A volte ritornano..

Ogni settimana, Aya riceve un pacco anonimo con dentro oggetti del suo passato: una biglia, una foto, una chiave. "A volte ritornano" è un racconto breve e toccante sul valore della memoria e dei ricordi.

STORIE E RACCONTII MIEI RACCONTI

Mr. Red Drakar

7/30/20252 min read

Ogni venerdì alle 14:07 esatte, il campanello suonava. E ogni volta, sulla soglia dell’appartamento, c’era lo stesso pacchetto. Nessun corriere, nessuna firma, nessun mittente.
Solo una piccola scatola marrone con il suo nome scritto in stampatello, nero su bianco: Aya Fujimoto.

Il primo arrivò un mese dopo il trasloco.
Aya aveva ventitré anni, viveva da sola in un piccolo appartamento a Shimokitazawa e lavorava come assistente in una libreria indipendente. La sua vita era ordinata, quasi silenziosa. Lavoro, casa, qualche uscita saltuaria.
Non si lamentava, ma nemmeno rideva più come prima.

Dentro il primo pacco c’era una biglia di vetro azzurro.
Una di quelle che si vincevano ai festival estivi durante l'infanzia. Ne aveva una identica da piccola. La portava ovunque. L’aveva persa una sera, sotto la pioggia, quando suo padre l’aveva rimproverata per essere uscita di nascosto.

Il secondo conteneva una molletta rossa, sbeccata su un lato.
Aya la riconobbe all’istante: era della sua migliore amica delle medie, Natsumi. Si erano perse di vista dopo un litigio stupido. Un "non voglio più vederti" detto troppo in fretta, troppo forte.

Il terzo pacco aveva dentro una vecchia foto. Aya, tredici anni, in una piscina comunale, sorridente. Accanto a lei un ragazzo che le aveva scritto lettere per mesi.
Non si erano più rivisti. Ma lei quelle lettere le aveva tenute, per un po’. Poi, una mattina, le aveva strappate una a una, convinta che fosse il modo migliore per dimenticare.

Ogni settimana, il pacco arrivava. Ogni volta un oggetto.
Un bottone.
Un ciondolo rotto.
Un foglio di carta con una frase a metà.

Non c’erano indizi.

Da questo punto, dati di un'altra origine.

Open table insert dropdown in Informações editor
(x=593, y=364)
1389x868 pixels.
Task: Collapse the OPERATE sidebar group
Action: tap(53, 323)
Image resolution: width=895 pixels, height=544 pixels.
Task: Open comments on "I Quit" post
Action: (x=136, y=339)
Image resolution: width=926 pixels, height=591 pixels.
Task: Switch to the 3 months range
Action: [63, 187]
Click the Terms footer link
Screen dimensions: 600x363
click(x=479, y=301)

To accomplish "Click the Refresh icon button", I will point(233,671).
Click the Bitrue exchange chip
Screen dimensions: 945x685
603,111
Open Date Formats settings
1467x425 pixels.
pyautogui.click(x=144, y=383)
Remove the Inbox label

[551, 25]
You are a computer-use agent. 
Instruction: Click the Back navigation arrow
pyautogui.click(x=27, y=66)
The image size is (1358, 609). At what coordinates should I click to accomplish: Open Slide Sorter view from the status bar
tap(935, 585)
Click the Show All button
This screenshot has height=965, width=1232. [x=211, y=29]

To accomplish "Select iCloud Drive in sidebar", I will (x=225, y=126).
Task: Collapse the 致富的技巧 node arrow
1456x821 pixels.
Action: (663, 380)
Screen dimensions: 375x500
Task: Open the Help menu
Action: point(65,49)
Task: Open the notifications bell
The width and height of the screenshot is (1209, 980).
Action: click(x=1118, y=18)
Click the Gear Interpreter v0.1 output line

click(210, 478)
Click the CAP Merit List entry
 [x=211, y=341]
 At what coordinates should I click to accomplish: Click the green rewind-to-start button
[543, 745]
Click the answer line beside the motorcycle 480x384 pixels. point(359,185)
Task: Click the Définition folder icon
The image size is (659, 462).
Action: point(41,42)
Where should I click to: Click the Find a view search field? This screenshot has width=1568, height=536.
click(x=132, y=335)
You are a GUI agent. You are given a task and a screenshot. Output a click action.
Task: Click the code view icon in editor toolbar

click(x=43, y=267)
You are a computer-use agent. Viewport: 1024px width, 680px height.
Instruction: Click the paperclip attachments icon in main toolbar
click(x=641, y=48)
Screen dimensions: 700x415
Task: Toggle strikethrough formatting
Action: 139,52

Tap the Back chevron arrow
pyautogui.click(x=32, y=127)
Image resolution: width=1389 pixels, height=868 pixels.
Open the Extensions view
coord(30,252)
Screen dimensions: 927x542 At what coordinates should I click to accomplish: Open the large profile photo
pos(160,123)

Solo il passato. Il suo passato.
Tutto ciò che Aya aveva perso, dimenticato, lasciato cadere per la strada.

All’inizio pensò a uno scherzo. Poi si chiese se fosse qualcuno che la conosceva.
Ma chi avrebbe potuto sapere tutti quei dettagli? Chi avrebbe avuto il coraggio — o la delicatezza — di restituirle quei frammenti così precisi?

Cominciò a tenere una scatola in salotto, dove metteva ogni oggetto. La chiamava “la scatola delle cose che tornano.”
Ogni venerdì la apriva, toccava gli oggetti, e si permetteva di ricordare.

Un giorno, nel pacco trovò qualcosa di diverso.
Una chiave. Appesa a un nastrino azzurro.
Era di una vecchia cassetta postale, quella del palazzo in cui abitava da bambina.

Non sapeva cosa pensare.
Il giorno dopo prese la metropolitana, tornò nel quartiere d’infanzia. Il palazzo era ancora lì, un po’ più scolorito.
Con il cuore che batteva troppo forte, inserì la chiave nella cassetta numero 17.

Dentro c’era una lettera.

*“Cara Aya,

So che non sei più la bambina che cercava le biglie sotto la pioggia, né l’adolescente che strappava lettere per proteggersi.
Ma tutto quello che hai lasciato indietro non è sparito.
È qui.
Ti aspetta.

Raccoglierlo non ti farà tornare indietro, ma forse ti aiuterà ad andare avanti.

Firmato:
Una parte di te che non ha mai smesso di cercarti.”*

Aya chiuse gli occhi.
Lasciò scivolare la lettera nel cuore, come si fa con certe canzoni sentite solo una volta, ma mai più dimenticate.